* _WHAT TO PRODUCE_
Reproduce the listing word for word, from its first line through the line containing "click(1047, 114)", including that line.

=== PROVIDED DATA ===

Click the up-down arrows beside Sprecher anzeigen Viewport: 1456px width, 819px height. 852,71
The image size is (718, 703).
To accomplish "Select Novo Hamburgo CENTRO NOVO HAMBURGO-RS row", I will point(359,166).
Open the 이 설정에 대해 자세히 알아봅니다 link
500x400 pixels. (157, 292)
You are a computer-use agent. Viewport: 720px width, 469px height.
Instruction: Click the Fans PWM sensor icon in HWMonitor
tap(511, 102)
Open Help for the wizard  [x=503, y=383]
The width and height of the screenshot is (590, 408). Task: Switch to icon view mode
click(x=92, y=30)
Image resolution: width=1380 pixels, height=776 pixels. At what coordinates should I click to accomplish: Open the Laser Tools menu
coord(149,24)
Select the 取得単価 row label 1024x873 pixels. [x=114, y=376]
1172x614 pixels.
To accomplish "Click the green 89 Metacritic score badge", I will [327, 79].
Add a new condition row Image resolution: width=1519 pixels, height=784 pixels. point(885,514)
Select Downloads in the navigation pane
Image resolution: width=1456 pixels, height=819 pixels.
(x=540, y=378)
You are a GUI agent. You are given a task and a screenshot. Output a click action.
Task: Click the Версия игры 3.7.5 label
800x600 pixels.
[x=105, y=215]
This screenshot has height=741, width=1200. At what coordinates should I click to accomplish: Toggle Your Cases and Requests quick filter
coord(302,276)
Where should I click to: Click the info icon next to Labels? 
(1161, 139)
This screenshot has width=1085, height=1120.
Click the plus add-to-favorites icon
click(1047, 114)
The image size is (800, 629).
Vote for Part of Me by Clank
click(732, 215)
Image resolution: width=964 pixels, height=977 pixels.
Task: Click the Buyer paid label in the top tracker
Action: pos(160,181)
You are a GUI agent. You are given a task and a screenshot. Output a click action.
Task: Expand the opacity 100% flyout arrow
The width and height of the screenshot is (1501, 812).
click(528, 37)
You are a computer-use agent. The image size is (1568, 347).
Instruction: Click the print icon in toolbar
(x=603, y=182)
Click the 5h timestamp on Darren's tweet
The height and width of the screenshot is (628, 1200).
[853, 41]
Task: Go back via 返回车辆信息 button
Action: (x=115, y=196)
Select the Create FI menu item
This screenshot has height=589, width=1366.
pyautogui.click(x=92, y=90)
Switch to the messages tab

===

* _TASK RESULT_
Click the up-down arrows beside Sprecher anzeigen Viewport: 1456px width, 819px height. 852,71
The image size is (718, 703).
To accomplish "Select Novo Hamburgo CENTRO NOVO HAMBURGO-RS row", I will point(359,166).
Open the 이 설정에 대해 자세히 알아봅니다 link
500x400 pixels. (157, 292)
You are a computer-use agent. Viewport: 720px width, 469px height.
Instruction: Click the Fans PWM sensor icon in HWMonitor
tap(511, 102)
Open Help for the wizard  [x=503, y=383]
The width and height of the screenshot is (590, 408). Task: Switch to icon view mode
click(x=92, y=30)
Image resolution: width=1380 pixels, height=776 pixels. At what coordinates should I click to accomplish: Open the Laser Tools menu
coord(149,24)
Select the 取得単価 row label 1024x873 pixels. [x=114, y=376]
1172x614 pixels.
To accomplish "Click the green 89 Metacritic score badge", I will [327, 79].
Add a new condition row Image resolution: width=1519 pixels, height=784 pixels. point(885,514)
Select Downloads in the navigation pane
Image resolution: width=1456 pixels, height=819 pixels.
(x=540, y=378)
You are a GUI agent. You are given a task and a screenshot. Output a click action.
Task: Click the Версия игры 3.7.5 label
800x600 pixels.
[x=105, y=215]
This screenshot has height=741, width=1200. At what coordinates should I click to accomplish: Toggle Your Cases and Requests quick filter
coord(302,276)
Where should I click to: Click the info icon next to Labels? 
(1161, 139)
This screenshot has width=1085, height=1120.
Click the plus add-to-favorites icon
click(1047, 114)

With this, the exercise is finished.